## REQUEST
Render every one of the entries below as a numbered list, omitting any blank lines.

— START MATERIAL FOR THE TASK —

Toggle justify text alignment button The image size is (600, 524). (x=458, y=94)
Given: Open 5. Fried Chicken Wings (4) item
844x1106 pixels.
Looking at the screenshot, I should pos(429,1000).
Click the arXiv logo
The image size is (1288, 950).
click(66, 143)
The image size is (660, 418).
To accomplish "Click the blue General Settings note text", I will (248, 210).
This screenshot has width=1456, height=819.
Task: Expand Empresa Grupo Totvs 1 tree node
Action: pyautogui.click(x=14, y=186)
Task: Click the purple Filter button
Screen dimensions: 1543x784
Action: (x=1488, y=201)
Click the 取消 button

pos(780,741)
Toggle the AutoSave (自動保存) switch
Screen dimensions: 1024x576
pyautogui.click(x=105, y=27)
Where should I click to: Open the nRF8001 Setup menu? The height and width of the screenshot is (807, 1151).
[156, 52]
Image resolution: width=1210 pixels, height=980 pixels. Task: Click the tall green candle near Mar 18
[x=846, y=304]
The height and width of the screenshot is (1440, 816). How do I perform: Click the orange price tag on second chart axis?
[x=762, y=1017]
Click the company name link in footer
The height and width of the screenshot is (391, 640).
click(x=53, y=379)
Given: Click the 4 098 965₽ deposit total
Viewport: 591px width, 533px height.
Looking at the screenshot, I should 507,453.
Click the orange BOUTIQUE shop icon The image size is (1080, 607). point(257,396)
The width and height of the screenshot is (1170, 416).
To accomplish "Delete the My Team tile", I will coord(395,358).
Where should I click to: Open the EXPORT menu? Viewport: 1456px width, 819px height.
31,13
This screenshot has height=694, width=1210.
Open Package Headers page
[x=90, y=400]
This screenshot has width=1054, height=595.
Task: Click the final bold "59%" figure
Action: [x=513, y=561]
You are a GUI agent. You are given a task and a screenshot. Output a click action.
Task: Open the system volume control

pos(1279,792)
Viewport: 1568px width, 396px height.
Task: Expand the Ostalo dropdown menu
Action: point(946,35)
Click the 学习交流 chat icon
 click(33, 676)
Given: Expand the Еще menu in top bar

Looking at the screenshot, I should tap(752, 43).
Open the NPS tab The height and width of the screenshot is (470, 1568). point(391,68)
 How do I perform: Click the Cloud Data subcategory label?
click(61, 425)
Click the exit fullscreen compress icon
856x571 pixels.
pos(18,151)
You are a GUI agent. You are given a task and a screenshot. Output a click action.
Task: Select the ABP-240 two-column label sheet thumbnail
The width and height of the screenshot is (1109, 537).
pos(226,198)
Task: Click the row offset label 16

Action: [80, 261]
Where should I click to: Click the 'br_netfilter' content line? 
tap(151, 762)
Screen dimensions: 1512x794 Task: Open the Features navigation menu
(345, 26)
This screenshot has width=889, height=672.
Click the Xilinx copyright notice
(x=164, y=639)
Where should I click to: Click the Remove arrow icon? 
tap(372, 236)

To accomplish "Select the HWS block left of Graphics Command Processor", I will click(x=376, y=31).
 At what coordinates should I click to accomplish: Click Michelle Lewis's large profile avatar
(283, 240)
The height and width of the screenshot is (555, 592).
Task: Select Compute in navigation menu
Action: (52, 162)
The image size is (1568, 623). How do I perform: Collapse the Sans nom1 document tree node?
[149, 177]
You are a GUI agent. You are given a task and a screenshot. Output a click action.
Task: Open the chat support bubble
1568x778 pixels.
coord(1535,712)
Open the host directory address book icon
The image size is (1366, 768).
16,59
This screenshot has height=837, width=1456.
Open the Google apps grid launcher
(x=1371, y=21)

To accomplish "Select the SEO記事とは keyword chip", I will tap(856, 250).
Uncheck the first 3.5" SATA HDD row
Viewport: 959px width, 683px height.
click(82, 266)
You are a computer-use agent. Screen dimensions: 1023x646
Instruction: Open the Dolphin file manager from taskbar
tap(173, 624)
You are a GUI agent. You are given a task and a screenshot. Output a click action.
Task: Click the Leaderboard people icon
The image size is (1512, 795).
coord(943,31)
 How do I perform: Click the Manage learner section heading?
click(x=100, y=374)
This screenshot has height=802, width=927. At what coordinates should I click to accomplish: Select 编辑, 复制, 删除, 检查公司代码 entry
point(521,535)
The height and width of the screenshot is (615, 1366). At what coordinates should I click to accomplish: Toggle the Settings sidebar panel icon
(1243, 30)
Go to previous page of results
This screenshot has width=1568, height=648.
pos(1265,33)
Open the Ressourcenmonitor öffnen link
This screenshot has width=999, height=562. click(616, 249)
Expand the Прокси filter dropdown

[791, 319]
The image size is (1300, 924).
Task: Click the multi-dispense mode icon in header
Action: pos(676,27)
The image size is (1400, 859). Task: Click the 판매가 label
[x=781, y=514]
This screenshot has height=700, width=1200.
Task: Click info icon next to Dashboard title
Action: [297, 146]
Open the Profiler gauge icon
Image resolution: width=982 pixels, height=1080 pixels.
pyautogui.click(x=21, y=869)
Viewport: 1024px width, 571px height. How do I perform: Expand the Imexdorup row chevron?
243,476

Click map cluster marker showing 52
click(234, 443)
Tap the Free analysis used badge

— END MATERIAL FOR THE TASK —

## TASK ANSWER
1. Toggle justify text alignment button The image size is (600, 524). (x=458, y=94)
2. Given: Open 5. Fried Chicken Wings (4) item
3. 844x1106 pixels.
4. Looking at the screenshot, I should pos(429,1000).
5. Click the arXiv logo
6. The image size is (1288, 950).
7. click(66, 143)
8. The image size is (660, 418).
9. To accomplish "Click the blue General Settings note text", I will (248, 210).
10. This screenshot has width=1456, height=819.
11. Task: Expand Empresa Grupo Totvs 1 tree node
12. Action: pyautogui.click(x=14, y=186)
13. Task: Click the purple Filter button
14. Screen dimensions: 1543x784
15. Action: (x=1488, y=201)
16. Click the 取消 button
17. pos(780,741)
18. Toggle the AutoSave (自動保存) switch
19. Screen dimensions: 1024x576
20. pyautogui.click(x=105, y=27)
21. Where should I click to: Open the nRF8001 Setup menu? The height and width of the screenshot is (807, 1151).
22. [156, 52]
23. Image resolution: width=1210 pixels, height=980 pixels. Task: Click the tall green candle near Mar 18
24. [x=846, y=304]
25. The height and width of the screenshot is (1440, 816). How do I perform: Click the orange price tag on second chart axis?
26. [x=762, y=1017]
27. Click the company name link in footer
28. The height and width of the screenshot is (391, 640).
29. click(x=53, y=379)
30. Given: Click the 4 098 965₽ deposit total
31. Viewport: 591px width, 533px height.
32. Looking at the screenshot, I should 507,453.
33. Click the orange BOUTIQUE shop icon The image size is (1080, 607). point(257,396)
34. The width and height of the screenshot is (1170, 416).
35. To accomplish "Delete the My Team tile", I will coord(395,358).
36. Where should I click to: Open the EXPORT menu? Viewport: 1456px width, 819px height.
37. 31,13
38. This screenshot has height=694, width=1210.
39. Open Package Headers page
40. [x=90, y=400]
41. This screenshot has width=1054, height=595.
42. Task: Click the final bold "59%" figure
43. Action: [x=513, y=561]
44. You are a GUI agent. You are given a task and a screenshot. Output a click action.
45. Task: Open the system volume control
46. pos(1279,792)
47. Viewport: 1568px width, 396px height.
48. Task: Expand the Ostalo dropdown menu
49. Action: point(946,35)
50. Click the 学习交流 chat icon
51.  click(33, 676)
52. Given: Expand the Еще menu in top bar
53. Looking at the screenshot, I should tap(752, 43).
54. Open the NPS tab The height and width of the screenshot is (470, 1568). point(391,68)
55.  How do I perform: Click the Cloud Data subcategory label?
56. click(61, 425)
57. Click the exit fullscreen compress icon
58. 856x571 pixels.
59. pos(18,151)
60. You are a GUI agent. You are given a task and a screenshot. Output a click action.
61. Task: Select the ABP-240 two-column label sheet thumbnail
62. The width and height of the screenshot is (1109, 537).
63. pos(226,198)
64. Task: Click the row offset label 16
65. Action: [80, 261]
66. Where should I click to: Click the 'br_netfilter' content line? 
67. tap(151, 762)
68. Screen dimensions: 1512x794 Task: Open the Features navigation menu
69. (345, 26)
70. This screenshot has width=889, height=672.
71. Click the Xilinx copyright notice
72. (x=164, y=639)
73. Where should I click to: Click the Remove arrow icon? 
74. tap(372, 236)
75. To accomplish "Select the HWS block left of Graphics Command Processor", I will click(x=376, y=31).
76.  At what coordinates should I click to accomplish: Click Michelle Lewis's large profile avatar
77. (283, 240)
78. The height and width of the screenshot is (555, 592).
79. Task: Select Compute in navigation menu
80. Action: (52, 162)
81. The image size is (1568, 623). How do I perform: Collapse the Sans nom1 document tree node?
82. [149, 177]
83. You are a GUI agent. You are given a task and a screenshot. Output a click action.
84. Task: Open the chat support bubble
85. 1568x778 pixels.
86. coord(1535,712)
87. Open the host directory address book icon
88. The image size is (1366, 768).
89. 16,59
90. This screenshot has height=837, width=1456.
91. Open the Google apps grid launcher
92. (x=1371, y=21)
93. To accomplish "Select the SEO記事とは keyword chip", I will tap(856, 250).
94. Uncheck the first 3.5" SATA HDD row
95. Viewport: 959px width, 683px height.
96. click(82, 266)
97. You are a computer-use agent. Screen dimensions: 1023x646
98. Instruction: Open the Dolphin file manager from taskbar
99. tap(173, 624)
100. You are a GUI agent. You are given a task and a screenshot. Output a click action.
101. Task: Click the Leaderboard people icon
102. The image size is (1512, 795).
103. coord(943,31)
104.  How do I perform: Click the Manage learner section heading?
105. click(x=100, y=374)
106. This screenshot has height=802, width=927. At what coordinates should I click to accomplish: Select 编辑, 复制, 删除, 检查公司代码 entry
107. point(521,535)
108. The height and width of the screenshot is (615, 1366). At what coordinates should I click to accomplish: Toggle the Settings sidebar panel icon
109. (1243, 30)
110. Go to previous page of results
111. This screenshot has width=1568, height=648.
112. pos(1265,33)
113. Open the Ressourcenmonitor öffnen link
114. This screenshot has width=999, height=562. click(616, 249)
115. Expand the Прокси filter dropdown
116. [791, 319]
117. The image size is (1300, 924).
118. Task: Click the multi-dispense mode icon in header
119. Action: pos(676,27)
120. The image size is (1400, 859). Task: Click the 판매가 label
121. [x=781, y=514]
122. This screenshot has height=700, width=1200.
123. Task: Click info icon next to Dashboard title
124. Action: [297, 146]
125. Open the Profiler gauge icon
126. Image resolution: width=982 pixels, height=1080 pixels.
127. pyautogui.click(x=21, y=869)
128. Viewport: 1024px width, 571px height. How do I perform: Expand the Imexdorup row chevron?
129. 243,476
130. Click map cluster marker showing 52
131. click(234, 443)
132. Tap the Free analysis used badge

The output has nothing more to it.